Sliding Puzzle home page

The purpose

The puzzle isn't simply there for decoration - it would also allow the client to display a relevant fact under each tile, inspiring curiosity. At the same time, the format is immediately recognisable and intuitive to many users. The aim is to hold the user's interest while they attempt the puzzle, but also to not lock the user out of any key element of the experience, by making this dependent on them finishing the puzzle (which can be surprisingly difficult!) - completion is very much an optional 'bonus' (with a small reward).

Sliding Puzzle features

Features

  • Flexible design - the puzzle automatically cuts and shuffles any image, without needing to manually create 'tile' assets;
  • Board length and width can also be defined as needed;
  • Manual 'reshuffle' button (for testing purposes or as client desires);
  • Custom randomization factor

Web Stack & Tech

Written in JavaScript, with p5.js for drawing the canvas. When beginning production of the app, I had just learned some of the creative applications of JavaScript's canvas API, but realised that some additional functionality (such as the visual auto-shuffle on page load) could be achieved more easily and efficiently with the p5.js library, which uses many canvas API features under the hood. This involved some refactoring, but the resulting code was easier to maintain and therefore update, ultimately saving some production time.

Sliding Puzzle tech

Challenges

Sliding puzzles are familiar, but conceptualising how the puzzle could be built with programming logic, proved to be a puzzle in itself. My solution involved creating a fixed 'board' of tiles which could register the position of the user's mouse click, as well as a means of breaking up a source image into tiles, tracked with their own index numbers as they move. When the user clicks a tile, the program would need to find the location of the blank tile, before swapping their positions (the canvas actually 'redraws' on each click).
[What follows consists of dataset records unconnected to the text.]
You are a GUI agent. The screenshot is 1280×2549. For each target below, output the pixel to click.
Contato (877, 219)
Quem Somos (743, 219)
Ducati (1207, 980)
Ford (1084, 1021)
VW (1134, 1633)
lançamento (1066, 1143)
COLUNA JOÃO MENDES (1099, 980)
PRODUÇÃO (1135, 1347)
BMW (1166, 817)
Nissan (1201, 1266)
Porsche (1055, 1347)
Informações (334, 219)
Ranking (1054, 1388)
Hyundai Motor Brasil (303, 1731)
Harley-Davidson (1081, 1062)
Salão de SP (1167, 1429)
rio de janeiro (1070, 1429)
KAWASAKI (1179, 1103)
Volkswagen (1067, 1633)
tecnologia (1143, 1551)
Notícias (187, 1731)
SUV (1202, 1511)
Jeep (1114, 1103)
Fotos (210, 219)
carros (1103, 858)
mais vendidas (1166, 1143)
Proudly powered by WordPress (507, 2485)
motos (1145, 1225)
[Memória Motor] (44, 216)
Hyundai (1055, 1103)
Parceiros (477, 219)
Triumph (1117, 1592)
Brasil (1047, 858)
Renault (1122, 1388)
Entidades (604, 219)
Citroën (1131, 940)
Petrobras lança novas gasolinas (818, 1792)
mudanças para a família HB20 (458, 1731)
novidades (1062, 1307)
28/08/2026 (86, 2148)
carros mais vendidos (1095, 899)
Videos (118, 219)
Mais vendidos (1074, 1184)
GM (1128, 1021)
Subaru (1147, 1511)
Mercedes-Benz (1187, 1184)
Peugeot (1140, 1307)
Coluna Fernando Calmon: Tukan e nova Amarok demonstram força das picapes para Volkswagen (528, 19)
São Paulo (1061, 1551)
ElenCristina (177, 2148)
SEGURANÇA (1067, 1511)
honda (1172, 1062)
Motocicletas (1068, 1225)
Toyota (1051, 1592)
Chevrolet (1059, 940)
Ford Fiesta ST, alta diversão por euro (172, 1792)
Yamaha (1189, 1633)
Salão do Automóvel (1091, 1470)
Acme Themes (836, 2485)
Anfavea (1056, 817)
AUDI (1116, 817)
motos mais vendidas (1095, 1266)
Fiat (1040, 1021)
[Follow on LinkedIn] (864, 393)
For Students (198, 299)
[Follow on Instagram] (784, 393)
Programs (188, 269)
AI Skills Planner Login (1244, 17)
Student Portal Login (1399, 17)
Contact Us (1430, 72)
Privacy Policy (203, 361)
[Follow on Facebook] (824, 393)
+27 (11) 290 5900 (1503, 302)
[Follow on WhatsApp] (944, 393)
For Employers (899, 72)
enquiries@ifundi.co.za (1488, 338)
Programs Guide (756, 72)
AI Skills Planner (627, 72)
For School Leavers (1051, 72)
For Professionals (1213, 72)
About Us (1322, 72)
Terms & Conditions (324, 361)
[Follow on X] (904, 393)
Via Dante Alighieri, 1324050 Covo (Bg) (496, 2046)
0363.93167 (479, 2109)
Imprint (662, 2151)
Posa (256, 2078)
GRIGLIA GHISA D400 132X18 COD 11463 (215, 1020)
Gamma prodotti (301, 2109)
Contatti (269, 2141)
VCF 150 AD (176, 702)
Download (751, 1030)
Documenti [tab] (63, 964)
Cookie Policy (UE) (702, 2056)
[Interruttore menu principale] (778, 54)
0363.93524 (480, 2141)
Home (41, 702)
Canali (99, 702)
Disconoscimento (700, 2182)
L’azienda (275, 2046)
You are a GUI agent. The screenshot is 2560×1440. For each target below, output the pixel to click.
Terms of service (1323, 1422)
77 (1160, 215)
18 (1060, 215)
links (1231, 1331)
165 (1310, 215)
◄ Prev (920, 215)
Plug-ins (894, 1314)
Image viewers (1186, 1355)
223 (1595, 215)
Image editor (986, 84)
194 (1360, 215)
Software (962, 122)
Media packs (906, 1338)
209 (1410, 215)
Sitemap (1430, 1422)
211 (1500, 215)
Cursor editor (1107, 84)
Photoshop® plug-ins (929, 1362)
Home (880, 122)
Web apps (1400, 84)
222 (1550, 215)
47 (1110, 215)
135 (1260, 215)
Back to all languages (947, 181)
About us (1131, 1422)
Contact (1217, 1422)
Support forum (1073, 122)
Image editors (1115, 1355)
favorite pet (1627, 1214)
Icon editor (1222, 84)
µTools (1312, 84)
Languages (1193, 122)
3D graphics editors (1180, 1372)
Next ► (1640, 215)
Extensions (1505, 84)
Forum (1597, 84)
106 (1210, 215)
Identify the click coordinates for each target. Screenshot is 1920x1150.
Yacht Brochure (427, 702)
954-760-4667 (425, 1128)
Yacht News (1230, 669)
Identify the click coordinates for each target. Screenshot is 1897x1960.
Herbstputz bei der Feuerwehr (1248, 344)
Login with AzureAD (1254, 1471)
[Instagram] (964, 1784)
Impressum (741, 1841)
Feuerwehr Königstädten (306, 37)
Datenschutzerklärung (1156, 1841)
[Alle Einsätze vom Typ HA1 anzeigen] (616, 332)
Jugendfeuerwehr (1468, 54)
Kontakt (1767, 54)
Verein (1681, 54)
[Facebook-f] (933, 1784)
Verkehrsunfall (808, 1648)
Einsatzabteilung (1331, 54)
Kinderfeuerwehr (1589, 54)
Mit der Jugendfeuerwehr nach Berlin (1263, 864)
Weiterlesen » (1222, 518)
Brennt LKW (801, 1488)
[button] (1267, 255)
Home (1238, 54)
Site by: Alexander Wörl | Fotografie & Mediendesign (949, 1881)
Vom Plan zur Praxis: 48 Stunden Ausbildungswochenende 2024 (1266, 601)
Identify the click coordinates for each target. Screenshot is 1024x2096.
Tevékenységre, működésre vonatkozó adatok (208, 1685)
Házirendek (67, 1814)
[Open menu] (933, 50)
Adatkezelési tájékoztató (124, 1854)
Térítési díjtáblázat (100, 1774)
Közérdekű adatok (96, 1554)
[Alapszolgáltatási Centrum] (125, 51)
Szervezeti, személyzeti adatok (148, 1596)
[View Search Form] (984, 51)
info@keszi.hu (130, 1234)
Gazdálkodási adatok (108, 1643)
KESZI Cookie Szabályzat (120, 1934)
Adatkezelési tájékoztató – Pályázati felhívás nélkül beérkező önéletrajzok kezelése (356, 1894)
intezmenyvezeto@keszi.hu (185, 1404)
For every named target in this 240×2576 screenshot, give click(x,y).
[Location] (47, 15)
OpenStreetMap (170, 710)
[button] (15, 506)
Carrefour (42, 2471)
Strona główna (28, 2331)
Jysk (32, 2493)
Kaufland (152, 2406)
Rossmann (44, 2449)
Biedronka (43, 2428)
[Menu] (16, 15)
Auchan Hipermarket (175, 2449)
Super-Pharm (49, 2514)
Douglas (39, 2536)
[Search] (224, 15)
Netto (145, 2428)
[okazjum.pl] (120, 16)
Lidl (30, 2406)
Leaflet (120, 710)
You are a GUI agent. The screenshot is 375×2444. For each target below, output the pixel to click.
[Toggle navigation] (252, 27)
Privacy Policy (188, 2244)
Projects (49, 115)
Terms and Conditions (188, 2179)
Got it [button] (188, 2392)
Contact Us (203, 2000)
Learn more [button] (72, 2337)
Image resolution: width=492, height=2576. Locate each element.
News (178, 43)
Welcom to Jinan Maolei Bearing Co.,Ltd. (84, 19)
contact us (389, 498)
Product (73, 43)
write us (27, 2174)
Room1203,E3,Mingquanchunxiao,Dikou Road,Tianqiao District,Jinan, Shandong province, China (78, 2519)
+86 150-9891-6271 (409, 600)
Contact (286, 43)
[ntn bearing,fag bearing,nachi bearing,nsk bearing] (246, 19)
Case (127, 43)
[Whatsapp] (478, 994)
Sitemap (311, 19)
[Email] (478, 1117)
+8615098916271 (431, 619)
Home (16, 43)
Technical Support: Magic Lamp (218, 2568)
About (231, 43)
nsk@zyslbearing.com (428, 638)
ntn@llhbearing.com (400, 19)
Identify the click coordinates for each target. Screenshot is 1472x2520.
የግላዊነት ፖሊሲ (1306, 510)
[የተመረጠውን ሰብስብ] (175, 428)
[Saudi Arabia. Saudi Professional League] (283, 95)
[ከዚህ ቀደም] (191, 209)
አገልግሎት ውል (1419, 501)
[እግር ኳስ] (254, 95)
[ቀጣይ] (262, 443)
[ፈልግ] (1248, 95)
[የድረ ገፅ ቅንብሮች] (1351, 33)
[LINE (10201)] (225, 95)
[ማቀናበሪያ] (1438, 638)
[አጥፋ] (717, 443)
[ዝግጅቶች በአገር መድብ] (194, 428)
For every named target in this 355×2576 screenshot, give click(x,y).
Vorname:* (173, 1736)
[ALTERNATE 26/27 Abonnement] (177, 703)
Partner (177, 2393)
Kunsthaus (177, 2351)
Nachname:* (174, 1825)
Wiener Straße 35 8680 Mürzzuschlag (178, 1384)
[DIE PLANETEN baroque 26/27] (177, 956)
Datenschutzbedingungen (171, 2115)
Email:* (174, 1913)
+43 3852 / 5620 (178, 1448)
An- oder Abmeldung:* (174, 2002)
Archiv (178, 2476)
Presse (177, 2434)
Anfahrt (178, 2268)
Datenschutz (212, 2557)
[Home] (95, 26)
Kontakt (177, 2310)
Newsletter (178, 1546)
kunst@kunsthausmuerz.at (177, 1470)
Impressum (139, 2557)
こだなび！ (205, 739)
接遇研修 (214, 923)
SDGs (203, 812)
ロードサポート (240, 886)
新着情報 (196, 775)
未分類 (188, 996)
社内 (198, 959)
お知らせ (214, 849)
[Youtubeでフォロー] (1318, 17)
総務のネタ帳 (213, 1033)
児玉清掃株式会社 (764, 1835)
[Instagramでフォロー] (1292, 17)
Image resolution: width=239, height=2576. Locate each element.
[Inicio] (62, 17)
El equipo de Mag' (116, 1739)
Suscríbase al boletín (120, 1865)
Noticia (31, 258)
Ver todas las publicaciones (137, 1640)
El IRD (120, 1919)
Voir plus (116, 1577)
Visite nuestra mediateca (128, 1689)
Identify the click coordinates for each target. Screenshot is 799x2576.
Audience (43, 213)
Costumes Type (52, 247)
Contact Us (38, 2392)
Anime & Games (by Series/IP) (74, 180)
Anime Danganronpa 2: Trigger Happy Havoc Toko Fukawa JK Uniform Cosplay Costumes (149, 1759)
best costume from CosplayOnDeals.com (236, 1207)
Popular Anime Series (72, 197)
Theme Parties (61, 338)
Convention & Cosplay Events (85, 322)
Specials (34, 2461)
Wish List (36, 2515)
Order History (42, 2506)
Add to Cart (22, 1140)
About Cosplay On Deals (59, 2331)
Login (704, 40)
The toughest challenge was discovered during testing- I learned that in some cases, randomised tile placement meant the puzzle was actually unsolvable. The solution involved reverse-engineering from a completed puzzle, with rules imposed so that each step of the 'shuffle' could only happen if the randomly-selected tile was adjacent to a blank tile, and swapping with it directly. This also required a greater amount of randomization, because there are fewer possibilities for movement on each iteration. As a result I built in a randomization index to quickly test the impact of the number of individual shuffle 'attempts' on the overall level of shuffling, and potentially the difficulty of the puzzle.

Sliding Puzzle challengesSliding Puzzle challenges

Lessons

While some change will be inevitable throughout development and testing, mapping out the design logic further to anticipate issues before writing code could have helped to avoid some rewriting and refactoring.

In future I would also consider where well-chosen libraries can make implementation easier, though the process of learning the canvas API, as I wrote the initial program, was also valuable.